- _Your assignment_
Transcribe word for word the lines below from the line with "The width and height of the screenshot is (1193, 1008)." through the line with "Tap the add-to-ticket", ends included.

- _Stored items_
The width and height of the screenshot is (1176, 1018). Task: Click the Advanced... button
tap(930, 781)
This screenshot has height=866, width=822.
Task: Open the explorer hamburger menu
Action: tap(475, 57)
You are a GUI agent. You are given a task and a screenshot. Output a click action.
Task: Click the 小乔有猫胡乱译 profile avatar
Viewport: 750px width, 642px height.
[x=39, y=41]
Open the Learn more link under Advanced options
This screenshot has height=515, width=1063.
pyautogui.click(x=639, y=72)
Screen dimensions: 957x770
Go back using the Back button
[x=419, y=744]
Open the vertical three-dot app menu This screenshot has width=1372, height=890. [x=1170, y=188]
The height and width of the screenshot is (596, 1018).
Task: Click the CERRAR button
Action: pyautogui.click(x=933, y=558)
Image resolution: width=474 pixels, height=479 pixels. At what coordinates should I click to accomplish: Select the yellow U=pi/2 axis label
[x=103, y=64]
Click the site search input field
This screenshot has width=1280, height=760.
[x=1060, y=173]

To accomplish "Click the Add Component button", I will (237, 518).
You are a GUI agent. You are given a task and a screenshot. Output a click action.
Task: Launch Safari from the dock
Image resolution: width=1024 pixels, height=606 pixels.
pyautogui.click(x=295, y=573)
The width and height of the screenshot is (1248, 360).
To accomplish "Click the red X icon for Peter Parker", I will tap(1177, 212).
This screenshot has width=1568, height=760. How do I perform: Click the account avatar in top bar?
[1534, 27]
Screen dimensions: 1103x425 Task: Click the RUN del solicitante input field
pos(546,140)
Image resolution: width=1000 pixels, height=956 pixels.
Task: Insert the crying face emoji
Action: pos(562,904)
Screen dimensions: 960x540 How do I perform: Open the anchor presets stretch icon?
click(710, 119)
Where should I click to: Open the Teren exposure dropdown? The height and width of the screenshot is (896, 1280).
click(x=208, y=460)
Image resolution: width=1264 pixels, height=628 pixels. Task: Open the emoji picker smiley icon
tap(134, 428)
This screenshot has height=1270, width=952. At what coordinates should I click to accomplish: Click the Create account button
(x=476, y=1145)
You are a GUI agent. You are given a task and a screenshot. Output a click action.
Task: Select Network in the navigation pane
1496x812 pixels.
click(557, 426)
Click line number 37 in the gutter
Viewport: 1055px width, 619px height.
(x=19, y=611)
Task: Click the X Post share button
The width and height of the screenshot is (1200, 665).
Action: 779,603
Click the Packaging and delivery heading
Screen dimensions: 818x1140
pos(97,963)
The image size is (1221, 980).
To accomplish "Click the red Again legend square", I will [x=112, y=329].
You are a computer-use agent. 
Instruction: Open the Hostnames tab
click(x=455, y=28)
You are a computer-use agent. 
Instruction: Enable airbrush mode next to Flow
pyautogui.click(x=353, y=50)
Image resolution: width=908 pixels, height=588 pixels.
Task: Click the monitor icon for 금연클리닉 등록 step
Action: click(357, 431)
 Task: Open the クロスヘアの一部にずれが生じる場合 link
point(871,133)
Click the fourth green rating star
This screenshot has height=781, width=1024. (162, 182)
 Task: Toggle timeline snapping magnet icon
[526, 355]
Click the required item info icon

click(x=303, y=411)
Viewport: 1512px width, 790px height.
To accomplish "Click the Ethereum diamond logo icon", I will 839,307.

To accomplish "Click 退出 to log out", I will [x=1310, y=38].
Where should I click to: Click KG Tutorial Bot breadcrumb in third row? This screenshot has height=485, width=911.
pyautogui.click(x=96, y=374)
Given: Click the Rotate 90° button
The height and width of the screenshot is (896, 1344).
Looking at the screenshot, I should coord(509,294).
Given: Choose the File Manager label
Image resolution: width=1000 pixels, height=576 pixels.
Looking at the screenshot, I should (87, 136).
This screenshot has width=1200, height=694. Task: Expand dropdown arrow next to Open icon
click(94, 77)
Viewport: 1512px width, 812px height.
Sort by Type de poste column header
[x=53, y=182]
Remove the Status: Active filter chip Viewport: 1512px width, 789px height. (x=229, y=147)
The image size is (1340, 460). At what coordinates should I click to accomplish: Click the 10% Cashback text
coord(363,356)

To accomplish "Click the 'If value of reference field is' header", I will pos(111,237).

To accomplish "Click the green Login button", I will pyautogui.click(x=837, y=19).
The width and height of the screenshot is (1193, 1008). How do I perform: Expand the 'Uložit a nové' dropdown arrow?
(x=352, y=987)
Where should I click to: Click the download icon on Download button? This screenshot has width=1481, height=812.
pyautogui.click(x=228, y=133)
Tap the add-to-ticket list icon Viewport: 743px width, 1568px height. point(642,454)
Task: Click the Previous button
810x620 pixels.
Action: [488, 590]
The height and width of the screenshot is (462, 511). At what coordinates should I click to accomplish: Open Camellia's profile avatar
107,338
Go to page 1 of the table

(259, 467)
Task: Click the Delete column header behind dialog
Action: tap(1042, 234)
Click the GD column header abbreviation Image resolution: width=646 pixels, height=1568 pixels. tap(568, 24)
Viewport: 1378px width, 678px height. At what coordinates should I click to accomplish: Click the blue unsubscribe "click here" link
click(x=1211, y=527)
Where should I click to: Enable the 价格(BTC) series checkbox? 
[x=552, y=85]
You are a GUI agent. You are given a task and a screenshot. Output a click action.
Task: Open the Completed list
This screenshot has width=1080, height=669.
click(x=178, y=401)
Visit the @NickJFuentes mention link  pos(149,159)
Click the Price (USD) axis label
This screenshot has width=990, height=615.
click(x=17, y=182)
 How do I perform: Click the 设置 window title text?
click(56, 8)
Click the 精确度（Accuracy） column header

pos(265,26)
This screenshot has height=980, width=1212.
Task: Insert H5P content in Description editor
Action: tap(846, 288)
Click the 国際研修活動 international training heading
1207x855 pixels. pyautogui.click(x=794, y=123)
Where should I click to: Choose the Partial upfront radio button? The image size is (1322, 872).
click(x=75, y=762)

- _Your solution_
The width and height of the screenshot is (1193, 1008). How do I perform: Expand the 'Uložit a nové' dropdown arrow?
(x=352, y=987)
Where should I click to: Click the download icon on Download button? This screenshot has width=1481, height=812.
pyautogui.click(x=228, y=133)
Tap the add-to-ticket list icon Viewport: 743px width, 1568px height. point(642,454)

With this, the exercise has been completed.